## EXERCISE DESCRIPTION
Output range, inclusive: from the line containing "You are a computer-use agent. Image resolution: width=1948" to the line containing "Task: Click the 2013 bar in chart". Restate those lines from the data below word for word and only those.

[Collected data entries]
* * * * * * * * *

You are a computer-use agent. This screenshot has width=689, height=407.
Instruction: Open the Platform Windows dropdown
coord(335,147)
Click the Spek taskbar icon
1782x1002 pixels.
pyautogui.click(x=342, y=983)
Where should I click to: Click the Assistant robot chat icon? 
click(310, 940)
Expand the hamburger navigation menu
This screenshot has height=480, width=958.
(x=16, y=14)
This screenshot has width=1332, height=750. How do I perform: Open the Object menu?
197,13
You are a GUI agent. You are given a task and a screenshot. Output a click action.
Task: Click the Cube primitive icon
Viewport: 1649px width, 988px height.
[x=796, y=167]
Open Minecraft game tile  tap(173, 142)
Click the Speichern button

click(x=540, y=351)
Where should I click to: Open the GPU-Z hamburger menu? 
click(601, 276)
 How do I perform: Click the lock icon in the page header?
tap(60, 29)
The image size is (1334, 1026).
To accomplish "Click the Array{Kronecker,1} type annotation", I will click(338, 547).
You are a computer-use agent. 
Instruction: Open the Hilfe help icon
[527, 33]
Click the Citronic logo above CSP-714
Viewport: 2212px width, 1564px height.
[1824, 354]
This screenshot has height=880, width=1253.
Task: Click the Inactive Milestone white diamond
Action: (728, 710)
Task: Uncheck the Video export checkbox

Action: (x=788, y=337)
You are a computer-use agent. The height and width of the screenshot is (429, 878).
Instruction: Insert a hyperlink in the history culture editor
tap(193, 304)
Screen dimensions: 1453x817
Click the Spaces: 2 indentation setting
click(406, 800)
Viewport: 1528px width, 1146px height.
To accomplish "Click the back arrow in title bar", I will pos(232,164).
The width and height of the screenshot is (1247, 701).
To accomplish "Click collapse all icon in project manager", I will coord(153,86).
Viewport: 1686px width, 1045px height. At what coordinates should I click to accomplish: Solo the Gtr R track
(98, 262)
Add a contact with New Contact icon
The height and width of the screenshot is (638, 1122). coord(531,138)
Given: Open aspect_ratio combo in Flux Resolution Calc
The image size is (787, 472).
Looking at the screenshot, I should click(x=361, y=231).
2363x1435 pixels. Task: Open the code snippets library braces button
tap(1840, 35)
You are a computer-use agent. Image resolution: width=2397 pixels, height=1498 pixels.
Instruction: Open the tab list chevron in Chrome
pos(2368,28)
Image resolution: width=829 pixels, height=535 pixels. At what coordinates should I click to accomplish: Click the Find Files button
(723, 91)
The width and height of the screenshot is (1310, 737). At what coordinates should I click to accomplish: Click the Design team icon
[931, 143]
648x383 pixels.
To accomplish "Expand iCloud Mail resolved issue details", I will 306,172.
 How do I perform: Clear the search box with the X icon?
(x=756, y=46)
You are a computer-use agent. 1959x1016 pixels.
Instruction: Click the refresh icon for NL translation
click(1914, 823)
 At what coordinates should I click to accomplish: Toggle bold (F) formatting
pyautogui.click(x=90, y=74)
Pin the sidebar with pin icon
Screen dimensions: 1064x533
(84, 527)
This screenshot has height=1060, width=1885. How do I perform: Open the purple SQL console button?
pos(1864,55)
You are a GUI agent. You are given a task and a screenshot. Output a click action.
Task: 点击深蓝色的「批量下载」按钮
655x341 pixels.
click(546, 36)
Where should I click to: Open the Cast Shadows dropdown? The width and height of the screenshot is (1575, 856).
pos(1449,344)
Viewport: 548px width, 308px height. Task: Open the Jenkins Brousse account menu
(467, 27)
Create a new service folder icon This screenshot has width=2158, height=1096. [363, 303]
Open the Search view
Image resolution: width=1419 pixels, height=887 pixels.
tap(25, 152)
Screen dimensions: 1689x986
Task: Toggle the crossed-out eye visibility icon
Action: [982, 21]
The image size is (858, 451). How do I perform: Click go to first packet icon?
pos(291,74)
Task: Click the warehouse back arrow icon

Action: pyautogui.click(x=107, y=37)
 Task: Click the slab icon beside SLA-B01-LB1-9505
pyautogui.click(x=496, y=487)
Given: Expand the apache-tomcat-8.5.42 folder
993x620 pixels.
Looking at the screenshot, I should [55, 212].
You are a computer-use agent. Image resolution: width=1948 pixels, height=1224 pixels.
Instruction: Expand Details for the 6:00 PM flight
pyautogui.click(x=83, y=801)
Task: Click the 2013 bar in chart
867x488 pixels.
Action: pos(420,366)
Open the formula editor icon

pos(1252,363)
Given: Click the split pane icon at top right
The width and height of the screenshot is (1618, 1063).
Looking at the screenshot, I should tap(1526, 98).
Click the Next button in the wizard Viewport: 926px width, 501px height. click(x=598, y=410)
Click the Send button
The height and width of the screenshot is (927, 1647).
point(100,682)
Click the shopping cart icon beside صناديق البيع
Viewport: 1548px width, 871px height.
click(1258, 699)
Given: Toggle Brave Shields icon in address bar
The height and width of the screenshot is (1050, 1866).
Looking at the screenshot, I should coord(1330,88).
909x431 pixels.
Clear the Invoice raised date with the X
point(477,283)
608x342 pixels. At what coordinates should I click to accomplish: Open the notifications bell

* * * * * * * * *

## EXPECTED ANSWER
You are a computer-use agent. Image resolution: width=1948 pixels, height=1224 pixels.
Instruction: Expand Details for the 6:00 PM flight
pyautogui.click(x=83, y=801)
Task: Click the 2013 bar in chart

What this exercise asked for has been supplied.